To run ComBat we need two additional pieces of information: i) A design matrix describing the biological or wanted effects and ii) the known but unwanted batch effect. We first specify the design matrix, and then run ComBat:

# Design matrix of wanted effects
bio_effects <- model.matrix(~ Class, data = colData(RSE))

# Run ComBat
assay(RSE, "ComBat") <- ComBat(dat = assay(vst_guided),
                                    batch = RSE$Batch,
                                    mod = bio_effects)
#> Found2batches
#> Adjusting for1covariate(s) or covariate level(s)
#> Standardizing Data across genes
#> Fitting L/S model and finding priors
#> Finding parametric adjustments
#> Adjusting the Data

We can redo the PCA-plot, to see the global effect of the batch effect correction:

# Overwrite assay 
assay(vst_guided) <- assay(RSE, "ComBat")

# Plot as before
plotPCA(vst_guided, "Class")
PCA-plot of batch corrected expression.

Figure 11: PCA-plot of batch corrected expression

Now Nano and Ctrl are separated along PC1 (compared to PC2 before correction). As PC1 captures the most variance, this indicates that the batch effect has been removed and that the experimental group is now the main contributor to variance of expression.

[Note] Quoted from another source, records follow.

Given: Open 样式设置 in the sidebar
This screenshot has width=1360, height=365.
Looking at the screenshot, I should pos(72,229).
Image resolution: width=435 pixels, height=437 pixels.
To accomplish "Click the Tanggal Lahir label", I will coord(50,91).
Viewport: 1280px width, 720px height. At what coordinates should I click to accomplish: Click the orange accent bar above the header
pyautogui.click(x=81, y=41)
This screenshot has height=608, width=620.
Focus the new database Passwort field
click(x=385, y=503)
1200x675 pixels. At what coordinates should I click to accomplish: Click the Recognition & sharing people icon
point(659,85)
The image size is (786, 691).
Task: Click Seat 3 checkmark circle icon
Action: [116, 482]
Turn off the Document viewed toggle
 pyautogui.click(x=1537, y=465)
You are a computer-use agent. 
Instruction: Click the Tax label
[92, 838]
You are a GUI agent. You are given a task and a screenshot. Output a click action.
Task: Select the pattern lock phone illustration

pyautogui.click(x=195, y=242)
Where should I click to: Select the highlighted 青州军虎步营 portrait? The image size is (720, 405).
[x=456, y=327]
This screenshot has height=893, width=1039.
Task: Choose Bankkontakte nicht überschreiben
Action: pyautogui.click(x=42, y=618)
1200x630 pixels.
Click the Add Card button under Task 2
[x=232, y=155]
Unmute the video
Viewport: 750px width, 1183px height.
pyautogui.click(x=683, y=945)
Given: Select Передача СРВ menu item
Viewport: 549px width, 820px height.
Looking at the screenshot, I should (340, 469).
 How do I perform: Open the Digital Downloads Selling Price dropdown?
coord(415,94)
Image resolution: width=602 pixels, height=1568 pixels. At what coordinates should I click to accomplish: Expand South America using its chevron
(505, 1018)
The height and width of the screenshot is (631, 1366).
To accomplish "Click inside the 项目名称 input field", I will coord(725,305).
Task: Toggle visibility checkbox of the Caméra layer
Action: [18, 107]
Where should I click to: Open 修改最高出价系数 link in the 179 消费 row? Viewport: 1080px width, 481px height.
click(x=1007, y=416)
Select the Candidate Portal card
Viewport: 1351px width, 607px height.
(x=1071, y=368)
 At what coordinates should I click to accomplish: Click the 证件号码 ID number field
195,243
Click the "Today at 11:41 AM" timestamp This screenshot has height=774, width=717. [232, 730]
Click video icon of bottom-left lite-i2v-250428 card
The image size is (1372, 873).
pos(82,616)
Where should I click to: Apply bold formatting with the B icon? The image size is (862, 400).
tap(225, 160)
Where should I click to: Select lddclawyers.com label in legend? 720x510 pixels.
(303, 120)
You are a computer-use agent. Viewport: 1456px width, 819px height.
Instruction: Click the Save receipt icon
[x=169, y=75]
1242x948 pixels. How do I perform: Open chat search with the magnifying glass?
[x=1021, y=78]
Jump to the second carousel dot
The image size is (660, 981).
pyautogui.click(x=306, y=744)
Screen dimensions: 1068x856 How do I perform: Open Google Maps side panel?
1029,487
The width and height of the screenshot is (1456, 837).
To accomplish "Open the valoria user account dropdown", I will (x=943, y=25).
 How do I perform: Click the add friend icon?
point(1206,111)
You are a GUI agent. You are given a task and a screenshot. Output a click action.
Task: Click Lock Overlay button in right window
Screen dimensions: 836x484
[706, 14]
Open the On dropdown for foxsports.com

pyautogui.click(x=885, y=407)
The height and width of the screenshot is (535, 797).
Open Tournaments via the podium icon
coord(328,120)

Then we extract the top 10 DE enhancer candidates using the following tidyverse code:

# Find top 10 DE enhancers
top10 <- res %>%
    filter(clusterType == "Enhancer", padj < 0.05) %>%
    group_by(log2FoldChange >= 0) %>%
    top_n(n = 5, wt = abs(log2FoldChange)) %>%

# Extract expression values in tidy format
tidyEnhancers <- assay(RSE, "ComBat")[top10, ] %>%
    t() %>%
    as_tibble(rownames = "Sample") %>%
    mutate(Class = RSE$Class) %>%
    gather(key = "Enhancer", 
           value = "Expression", 
           -Sample, -Class, 
           factor_key = TRUE)

Finally, we can plot the batch-corrected expression of each top enhancer candidate:

ggplot(tidyEnhancers, aes(x = Class, 
                          y = Expression, 
                          fill = Class)) +
    geom_dotplot(stackdir = "center", 
                 binaxis = "y", 
                 dotsize = 3) +
    facet_wrap(~ Enhancer, 
               ncol = 2, 
               scales = "free_y")
#> `stat_bindot()` using `bins = 30`. Pick better value with `binwidth`.